Without a deep and weird knowledge of how the features are applied, it’s tough to pick up on meaning without referring to the legend. Compare Utah and Toronto, for example. They’re similar, except that Utah is wider in many aspects, and you’d have to read that legend to pick up on why: facial width is defensive rating, eye width is defensive rebound percentage, and hair width is opponent 2-point percentage. Toronto’s happier smile and “taller” mouth is a result of their higher shooting percentages. Maybe with some time and training one can use these faces to quickly compare teams, but some features are smaller and more difficult to read, like the nose and the ears.

That’s not all the fun that can be had, however. You can change the facial type with “face.type.” In a heightened level of uselessness, type 2 is a Santa face — yes, Santa Claus; this does not refer to some obscure bit of statistical graphing.

For a hands-on example of this, you can see the graph below and the R code here to reproduce it. This is showing the best games on Christmas since 1984 (when full game logs were available on Basketball-Reference.) And yes, this is absurdly superfluous, and no, this is probably not a good idea. The code itself should at least be useful enough to show anyone how to do something creative with Chernoff’s faces, and feel free to change the type to 1 for a less festive and saner plot.
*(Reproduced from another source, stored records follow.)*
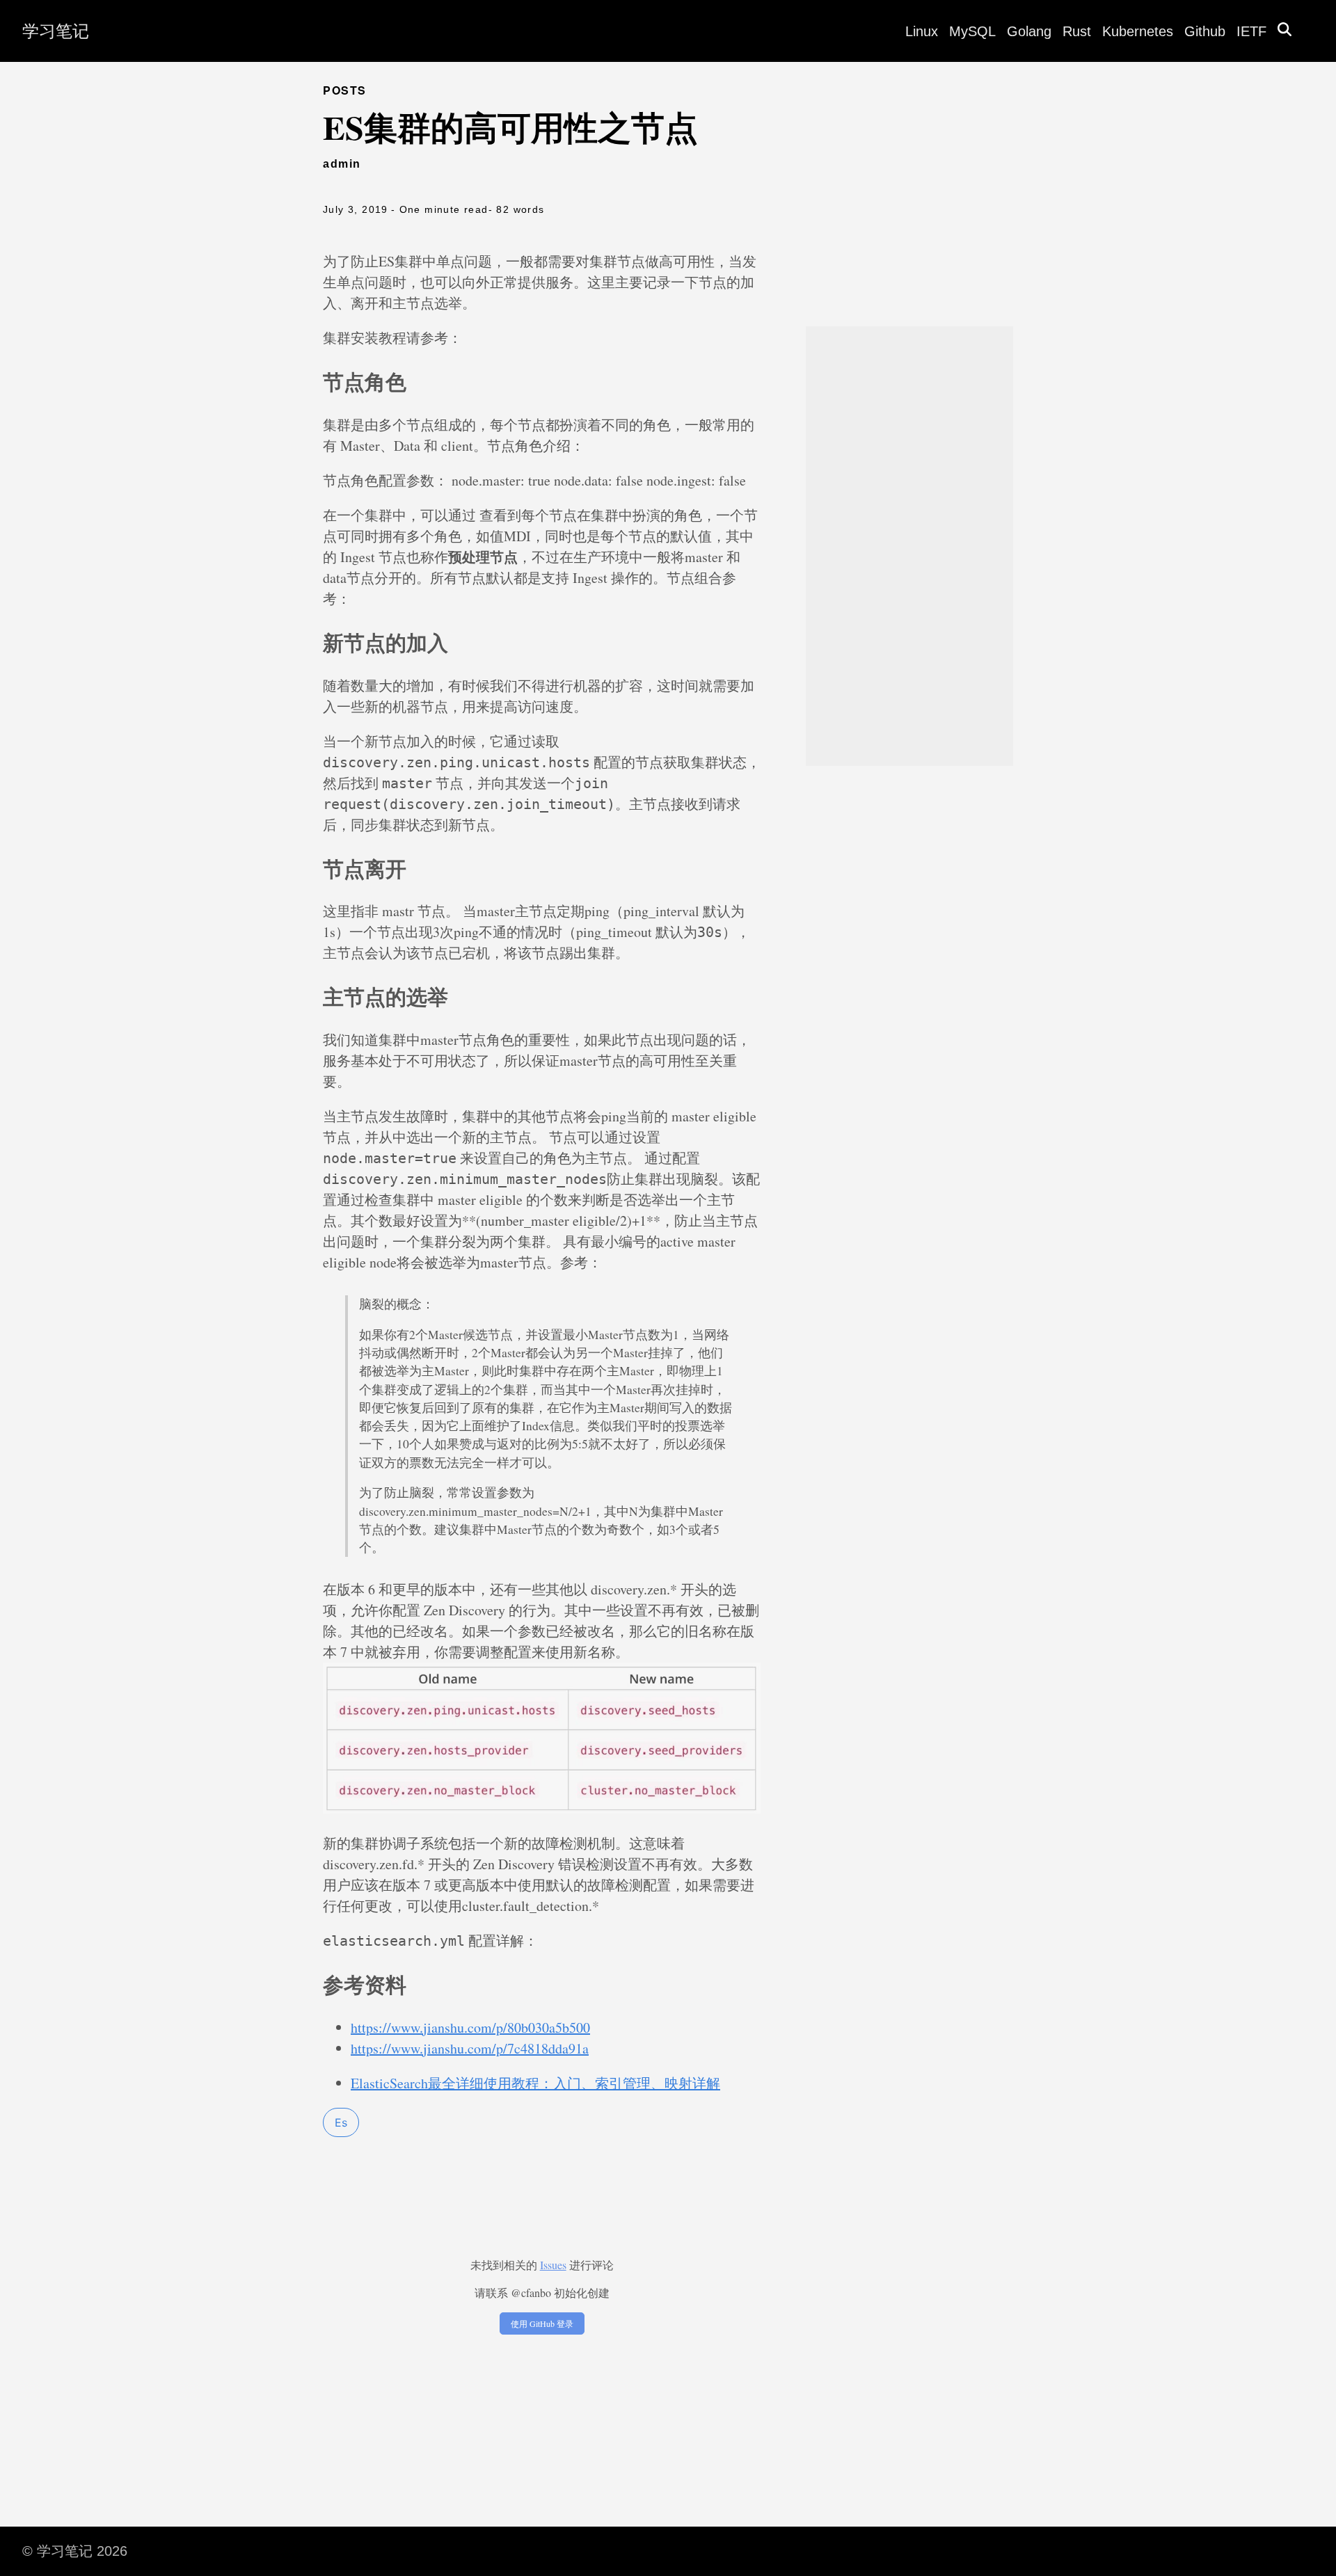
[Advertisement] (909, 546)
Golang (1029, 31)
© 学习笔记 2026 (74, 2551)
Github (1204, 31)
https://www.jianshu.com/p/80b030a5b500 (470, 2027)
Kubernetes (1137, 31)
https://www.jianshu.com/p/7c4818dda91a (470, 2048)
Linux (921, 31)
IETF (1251, 31)
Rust (1077, 31)
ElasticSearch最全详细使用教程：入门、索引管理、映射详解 (535, 2083)
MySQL (972, 31)
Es (341, 2122)
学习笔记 (55, 31)
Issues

By the way, that red star and the beard shape mean nothing. They’re random and they’ll change each time you plot.

Again, you may have to refer to the legend frequently, but maybe it’s starting to make sense now. The guys with the larger eyes are the ones with more rebounds because obviously their eyes are wide open enough to grab all the missed shots. The guys with the bigger ears are ones who played better defense because they can hear the opponents coming. Gunners are showy, so of course the guys with the most field goals will have the biggest hair. Great passers are ones who can sniff out the best opportunities. And the players with the highest percentages have the biggest mouths so they can drink in all the efficiency.

Next: Nylon Calculus -- Projecting 3-point shooting for 2017 NBA Draft prospects

Chernoff faces have many issues as effective graphing device. It’s difficult to read some of the smaller features, like nose and ear sizes, and judging the size or length of a component in general is challenging too. Radar charts are easier to comprehend, but they’re not perfect either. But if you’re going to use a chart that violates some of the basic tenets of statistical graphing just to goad the interest of the reader, you may as well have some fun with it.